● PROBLEM REQUIREMENTS: Can you reproduce all of the items below, substituting "page" for every occurrence of "screenshot" and keeping everything else the same?

>> Start INFORMATION SHOWN

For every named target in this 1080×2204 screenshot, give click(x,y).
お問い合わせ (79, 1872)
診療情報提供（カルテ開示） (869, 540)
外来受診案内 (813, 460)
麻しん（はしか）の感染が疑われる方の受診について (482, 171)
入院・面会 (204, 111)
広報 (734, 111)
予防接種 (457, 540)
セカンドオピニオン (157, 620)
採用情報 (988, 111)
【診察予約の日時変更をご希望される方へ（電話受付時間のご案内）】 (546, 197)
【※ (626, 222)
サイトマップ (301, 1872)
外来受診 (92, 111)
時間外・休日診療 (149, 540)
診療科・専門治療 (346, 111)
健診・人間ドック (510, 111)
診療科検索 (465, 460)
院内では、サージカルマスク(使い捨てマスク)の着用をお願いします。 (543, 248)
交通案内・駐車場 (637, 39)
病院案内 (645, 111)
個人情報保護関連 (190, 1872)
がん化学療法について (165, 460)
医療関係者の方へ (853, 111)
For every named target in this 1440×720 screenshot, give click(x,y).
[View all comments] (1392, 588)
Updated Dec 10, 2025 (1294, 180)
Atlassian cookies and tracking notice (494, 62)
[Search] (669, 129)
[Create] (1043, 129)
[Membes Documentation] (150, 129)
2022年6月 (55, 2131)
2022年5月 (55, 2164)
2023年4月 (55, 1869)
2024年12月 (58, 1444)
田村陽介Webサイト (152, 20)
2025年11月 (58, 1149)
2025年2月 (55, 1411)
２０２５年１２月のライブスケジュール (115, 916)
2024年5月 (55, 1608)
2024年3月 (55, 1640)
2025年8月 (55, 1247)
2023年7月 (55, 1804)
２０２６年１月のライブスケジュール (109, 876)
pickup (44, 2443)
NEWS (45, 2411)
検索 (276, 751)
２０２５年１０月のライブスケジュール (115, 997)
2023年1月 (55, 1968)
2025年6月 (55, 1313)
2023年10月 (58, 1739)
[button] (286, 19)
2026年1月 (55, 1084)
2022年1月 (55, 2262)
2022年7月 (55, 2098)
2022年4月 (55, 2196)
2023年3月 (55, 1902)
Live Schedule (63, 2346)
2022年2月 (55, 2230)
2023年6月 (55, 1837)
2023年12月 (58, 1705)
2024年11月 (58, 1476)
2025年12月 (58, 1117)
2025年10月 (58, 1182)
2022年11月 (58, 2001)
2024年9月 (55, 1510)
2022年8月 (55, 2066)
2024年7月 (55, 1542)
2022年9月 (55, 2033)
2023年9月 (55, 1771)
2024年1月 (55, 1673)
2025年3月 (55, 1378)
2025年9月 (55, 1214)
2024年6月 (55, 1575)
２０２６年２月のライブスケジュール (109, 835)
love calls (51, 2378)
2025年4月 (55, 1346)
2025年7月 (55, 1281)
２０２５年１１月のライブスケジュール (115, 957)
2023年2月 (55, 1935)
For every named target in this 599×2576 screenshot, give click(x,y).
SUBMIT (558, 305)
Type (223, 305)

>> End INFORMATION SHOWN

● EXERCISE RESPONSE:
For every named target in this 1080×2204 page, give click(x,y).
お問い合わせ (79, 1872)
診療情報提供（カルテ開示） (869, 540)
外来受診案内 (813, 460)
麻しん（はしか）の感染が疑われる方の受診について (482, 171)
入院・面会 (204, 111)
広報 (734, 111)
予防接種 (457, 540)
セカンドオピニオン (157, 620)
採用情報 (988, 111)
【診察予約の日時変更をご希望される方へ（電話受付時間のご案内）】 (546, 197)
【※ (626, 222)
サイトマップ (301, 1872)
外来受診 (92, 111)
時間外・休日診療 (149, 540)
診療科・専門治療 (346, 111)
健診・人間ドック (510, 111)
診療科検索 (465, 460)
院内では、サージカルマスク(使い捨てマスク)の着用をお願いします。 (543, 248)
交通案内・駐車場 (637, 39)
病院案内 (645, 111)
個人情報保護関連 (190, 1872)
がん化学療法について (165, 460)
医療関係者の方へ (853, 111)
For every named target in this 1440×720 page, give click(x,y).
[View all comments] (1392, 588)
Updated Dec 10, 2025 (1294, 180)
Atlassian cookies and tracking notice (494, 62)
[Search] (669, 129)
[Create] (1043, 129)
[Membes Documentation] (150, 129)
2022年6月 (55, 2131)
2022年5月 (55, 2164)
2023年4月 (55, 1869)
2024年12月 (58, 1444)
田村陽介Webサイト (152, 20)
2025年11月 (58, 1149)
2025年2月 (55, 1411)
２０２５年１２月のライブスケジュール (115, 916)
2024年5月 (55, 1608)
2024年3月 (55, 1640)
2025年8月 (55, 1247)
2023年7月 (55, 1804)
２０２６年１月のライブスケジュール (109, 876)
pickup (44, 2443)
NEWS (45, 2411)
検索 (276, 751)
２０２５年１０月のライブスケジュール (115, 997)
2023年1月 (55, 1968)
2025年6月 (55, 1313)
2023年10月 (58, 1739)
[button] (286, 19)
2026年1月 (55, 1084)
2022年1月 (55, 2262)
2022年7月 (55, 2098)
2022年4月 (55, 2196)
2023年3月 (55, 1902)
Live Schedule (63, 2346)
2022年2月 (55, 2230)
2023年6月 (55, 1837)
2023年12月 (58, 1705)
2024年11月 (58, 1476)
2025年12月 (58, 1117)
2025年10月 (58, 1182)
2022年11月 (58, 2001)
2024年9月 (55, 1510)
2022年8月 (55, 2066)
2024年7月 (55, 1542)
2022年9月 (55, 2033)
2023年9月 (55, 1771)
2024年1月 (55, 1673)
2025年3月 (55, 1378)
2025年9月 (55, 1214)
2024年6月 (55, 1575)
２０２６年２月のライブスケジュール (109, 835)
love calls (51, 2378)
2025年4月 (55, 1346)
2025年7月 (55, 1281)
２０２５年１１月のライブスケジュール (115, 957)
2023年2月 (55, 1935)
For every named target in this 599×2576 page, give click(x,y).
SUBMIT (558, 305)
Type (223, 305)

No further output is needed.